In “Battle-Tested Tips for a Better NoSQL Migration,” I shared my top strategies for planning, executing and de-risking a NoSQL database migration. I discussed key steps like schema and data migration, data validation and important considerations such as technology switches, tooling, edge cases and the idea that you might not need to migrate all your data.
Now, let’s analyze how teams actually migrated their data — what challenges they faced, trade-offs, how they proceeded and lessons learned. These are all real-world examples with names and identifying details obfuscated.
Streaming Bulk Load (DynamoDB to ScyllaDB)
First example: A large media streaming company that decided to switch from DynamoDB to ScyllaDB to reduce costs.
One interesting aspect of this use case is that the team had an ingestion process that overwrote their entire data set daily. As a result, there was no requirement to forklift their data from one database to another. They could just configure their ingestion job to write to ScyllaDB in addition to DynamoDB.

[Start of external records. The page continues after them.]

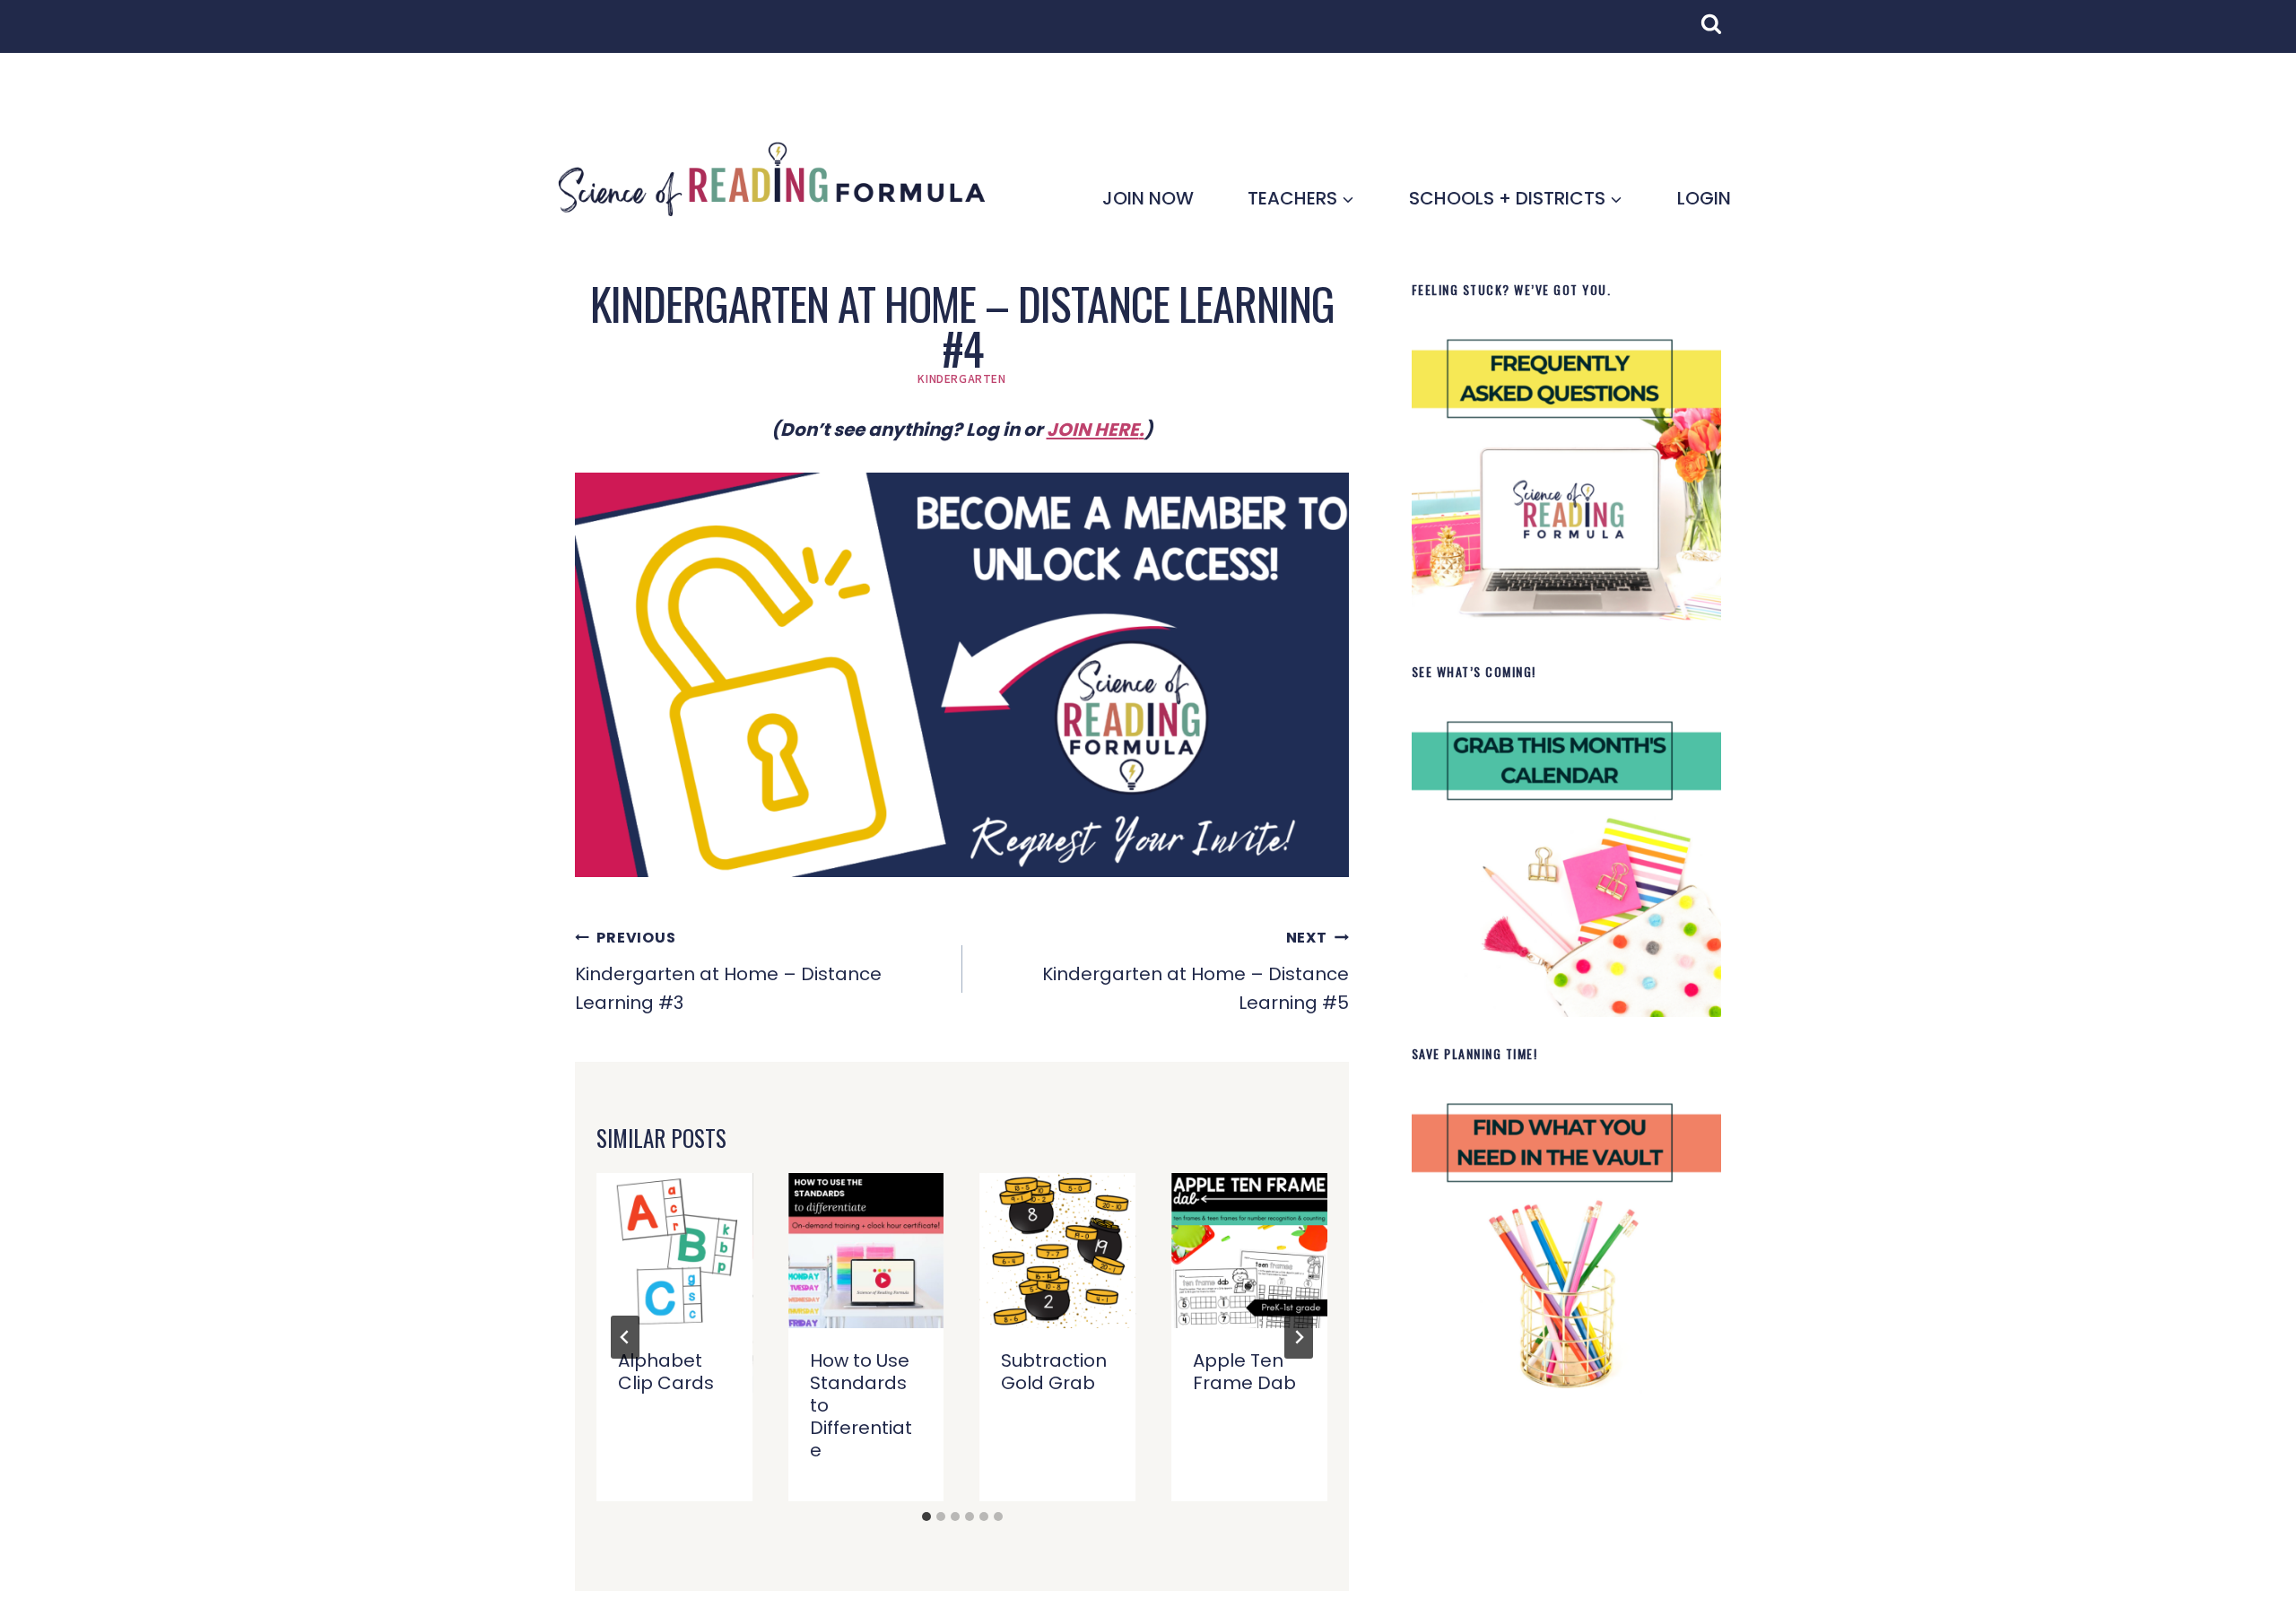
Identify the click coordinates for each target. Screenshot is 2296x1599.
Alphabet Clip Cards (666, 1371)
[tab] (926, 1516)
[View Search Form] (1720, 33)
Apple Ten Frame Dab (1244, 1371)
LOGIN (1704, 198)
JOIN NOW (1148, 198)
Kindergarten (961, 378)
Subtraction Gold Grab (1054, 1371)
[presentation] (674, 1251)
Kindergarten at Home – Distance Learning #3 (728, 971)
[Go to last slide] (625, 1337)
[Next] (1298, 1337)
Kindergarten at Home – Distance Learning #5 (1195, 971)
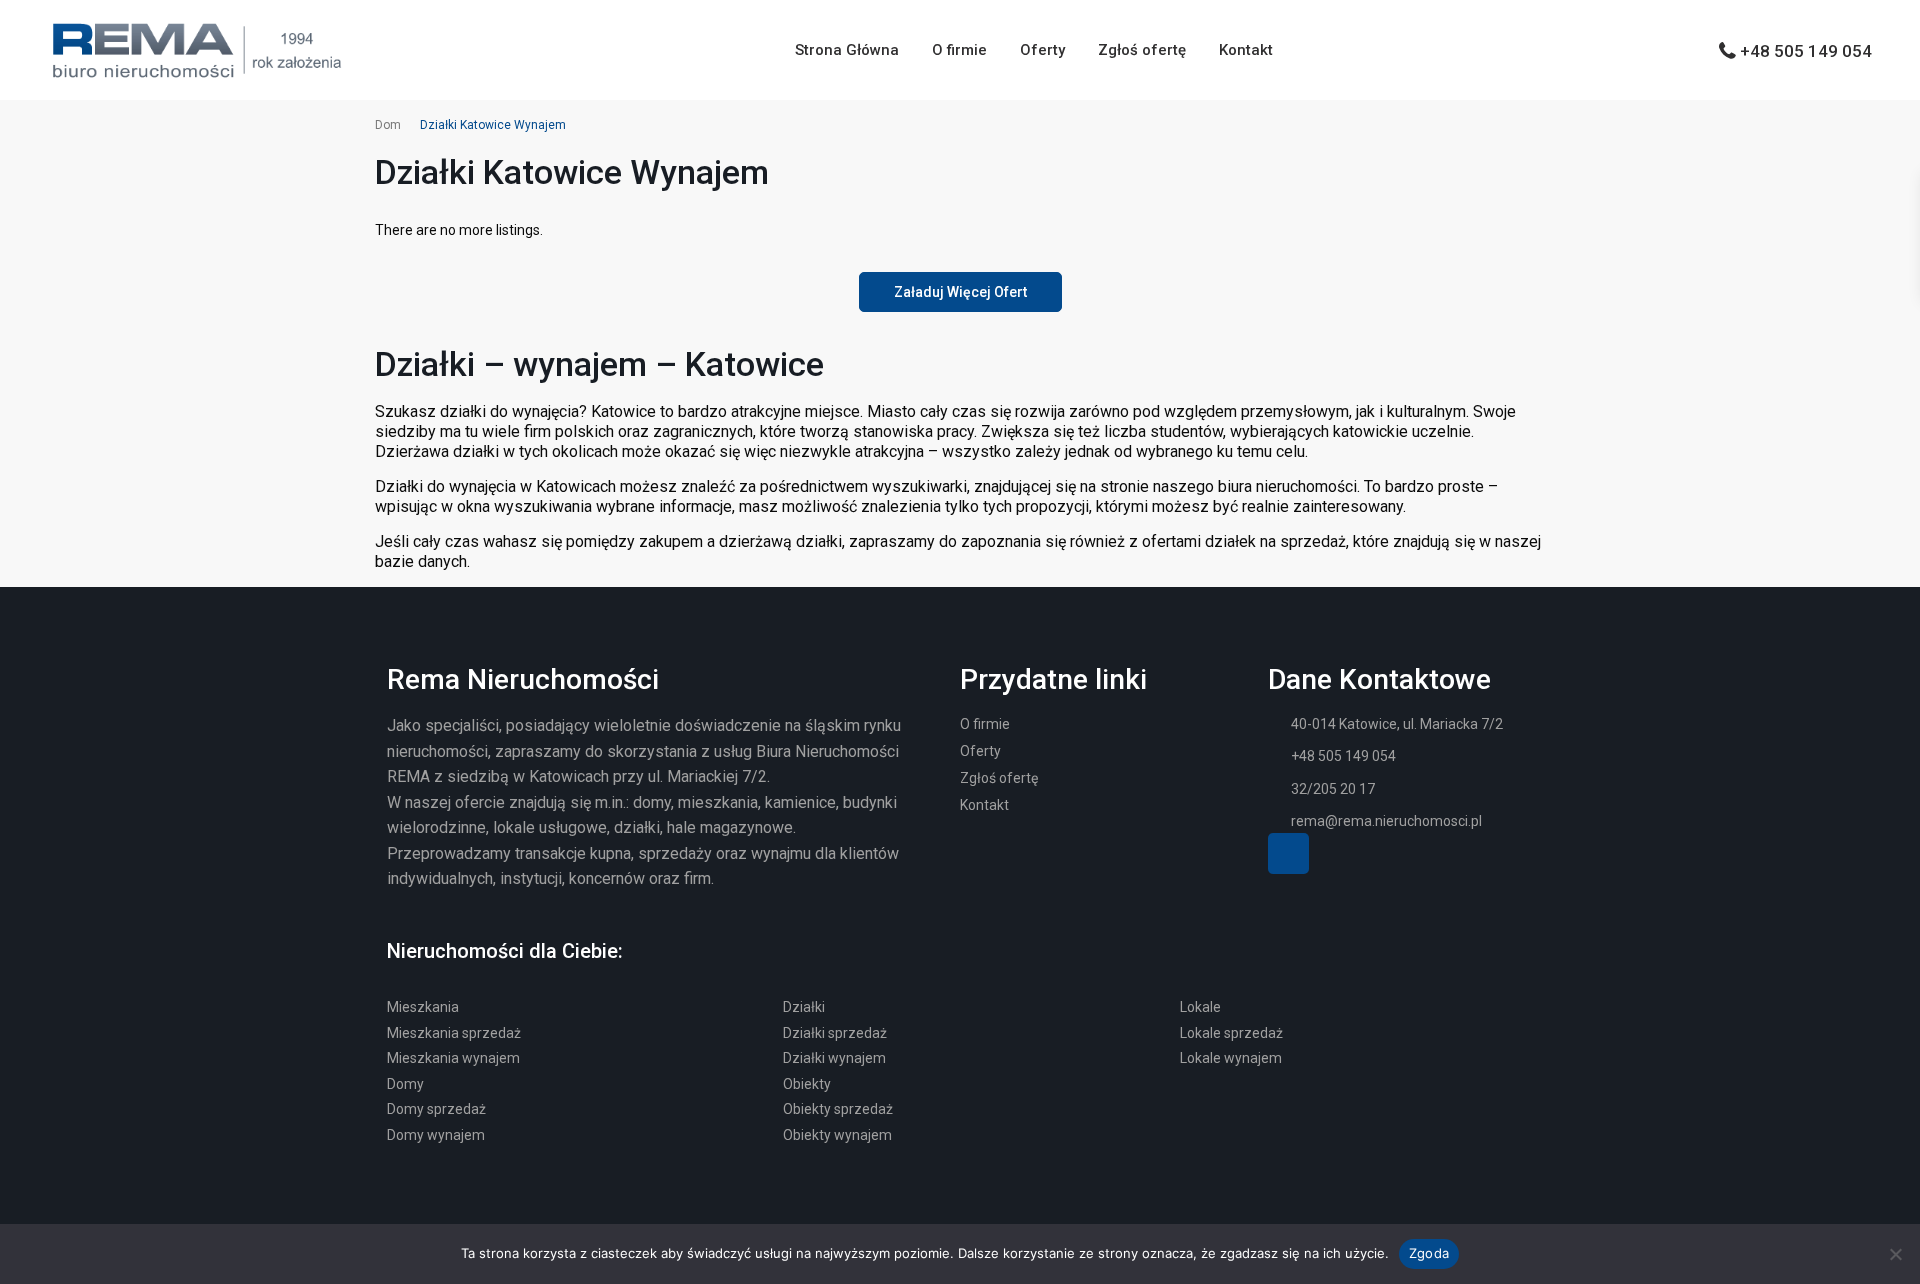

As soon as the job kicked in, data was stored in both databases. Since DynamoDB and ScyllaDB data models are so similar, that greatly simplified the process. It’s more complex when switching from a document store or a relational database to wide-column NoSQL.
As I mentioned in the previous article, a migration from one technology to another almost always requires making some changes. Even with similar databases, features and inner workings vary. Some of this team’s migration concerns were related to the way ScyllaDB handled out-of-order writes, how they would implement record versioning and the efficiency of data compression. These were all valid and interesting concerns.
The main lesson from this migration is the need to understand the differences between your source database and target databases. Even databases that are quite similar in many respects, such as ScyllaDB and DynamoDB, do have differences that you need to recognize and navigate. As you explore these differences, you may eventually stumble upon room for improvement, which is exactly what happened here.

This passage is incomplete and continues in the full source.